Quelques pages plus loin, le lecteur est à nouveau le témoin privilégié d’un moment d’intimité délicat et doux. Alors que les deux sœurs se sont assises sur la berge de la rivière pour y tremper leurs pieds et ainsi se rafraîchir, Ambroise arrive et tend gentiment la main à Louna pour qu’elle se lève et qu’ils fassent quelques pas ensemble pour parler un peu. Les dessins font des merveilles : l’artiste dose avec sensibilité les contours encrés, la mise en couleur, celle-ci oscillant entre couleur directe et simple évocation des grandes masses en arrière-plan. D’une manière générale, la dessinatrice se montre économe en traits encrés, utilisés surtout pour détourer les silhouettes et la forme général des objets ou des éléments de décor. Cela contribue à la légèreté des images et à la douceur des personnages. La mise en couleur vient alors représenter d’autres éléments, dans cette séquence il s’agit des arbres et des plantes, des couleurs des vêtements et leur plis et ondulations. Elle rend également compte de la texture de la terre, du feuillage des végétaux, et de simples zones vertes ou marron viennent rappeler l’arrière-plan par des camaïeux abstraits. Ce mode de représentation induit que le rapprochement entre Ambroise et Louna se fait sans heurts, sans inquiétude, tout naturellement.



En page soixante-dix-huit, le lecteur assiste au numéro de trapèze, en tant que spectateur assis dans les gradins. Pour cette planche, la dessinatrice se départit des compositions en bandes à base de cases rectangulaire, pour une image ronde centrale, et des images comme en rayon autour montrant les mouvements de la trapéziste, et la réaction d’un jeune garçon qui l’admire depuis le sol. Le lecteur peut lire la concentration sur le visage de la jumelle, son contentement exprimé par un léger sourire. La direction d’acteurs reste naturaliste dans ces moments. Le lecteur est confiant quant à la réussite du numéro car les autrices ne jouent pas sur la dramatisation ou le spectaculaire, et dans le même temps il est conscient de la profondeur des enjeux émotionnels pour les principaux personnages, Ambroise, Louna, Paula. Leur situation induit une tension affective qui les contraint à s’adapter. Les autrices jouent avec les éléments implicites. Louna et Paula étant jumelles, le lecteur commence par se dire qu’elles sont proches à en être identiques : la première scène le détrompe d’entrée de jeu, avec l’une plus sérieuse que l’autre, l’une plus nomade que l’autre, etc. Il existe donc une tension dès le départ entre Louna et Paula qui n’envisagent pas la suite de leur vie de la même manière.

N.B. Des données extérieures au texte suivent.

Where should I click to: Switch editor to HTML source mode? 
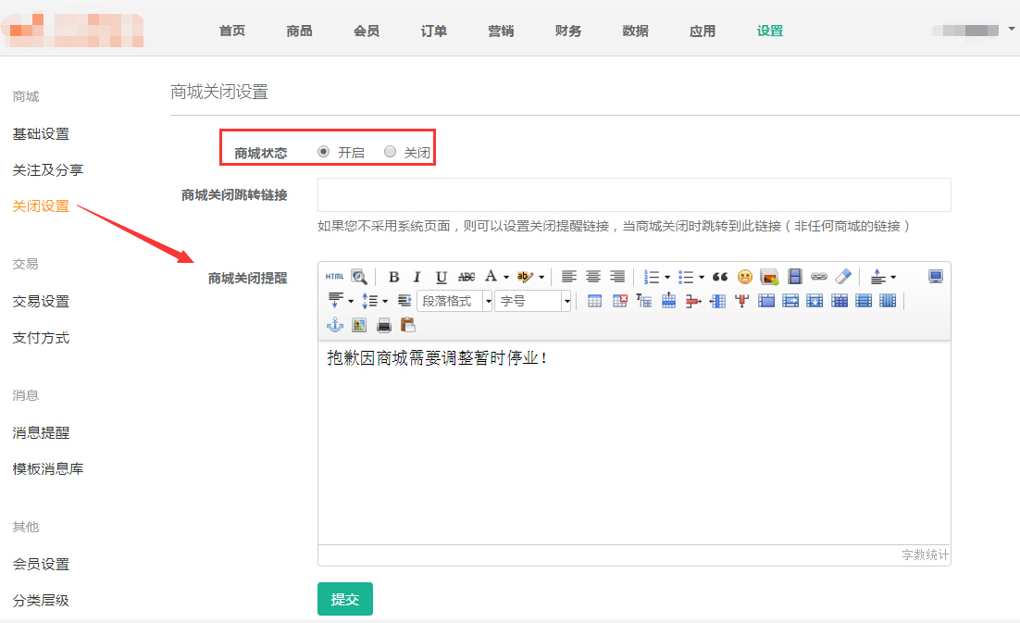pos(334,277)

L’arrivée d’Ambroise ne se réduit donc pas à un artifice pour mettre un grain de sable dans une relation fusionnelle, puisqu’elles présentent déjà deux caractères différents, et des aspirations similaires mais pas identiques. La vie continue et Joséphine naît, modifiant à nouveau la dynamique relationnelle entre ces trois êtres humains, dans une configuration surprenante. La maladie soudaine du nourrisson génère une prise conscience brutale de ce qui leur tient à cœur, conduisant à des résolutions fermes. Le cours de la vie confronte les personnages au temps qui passe, à l’éloignement, au rapprochement, à la naissance de la vie nouvelle, aux aspirations professionnelles, à l’impermanence des choses, à la vie propre du sentiment amoureux pouvant évoluer, tout comme pouvant rester immuable.

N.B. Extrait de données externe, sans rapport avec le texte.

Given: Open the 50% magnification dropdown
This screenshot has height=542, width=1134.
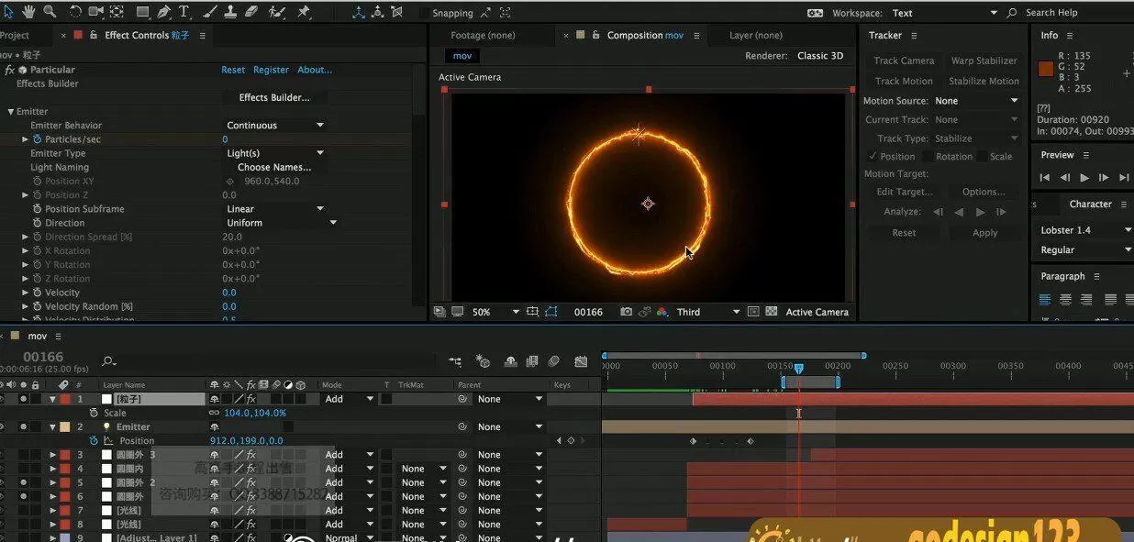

Une histoire simple de jumelles trapézistes dans un cirque à la fin du dix-neuvième siècle : à un moment chacune souhaitera vivre sa propre vie. Une narration visuelle au dosage parfaitement équilibré entre description et sensation, qui fait ressentir les émotions des personnages, au lecteur, de manière organique, en douceur. Sans dramatisation romantique, l’amour prend des formes différentes pour chaque personnage, plus ou moins malléables. Le cœur a ses raisons que la raison ne connaît point.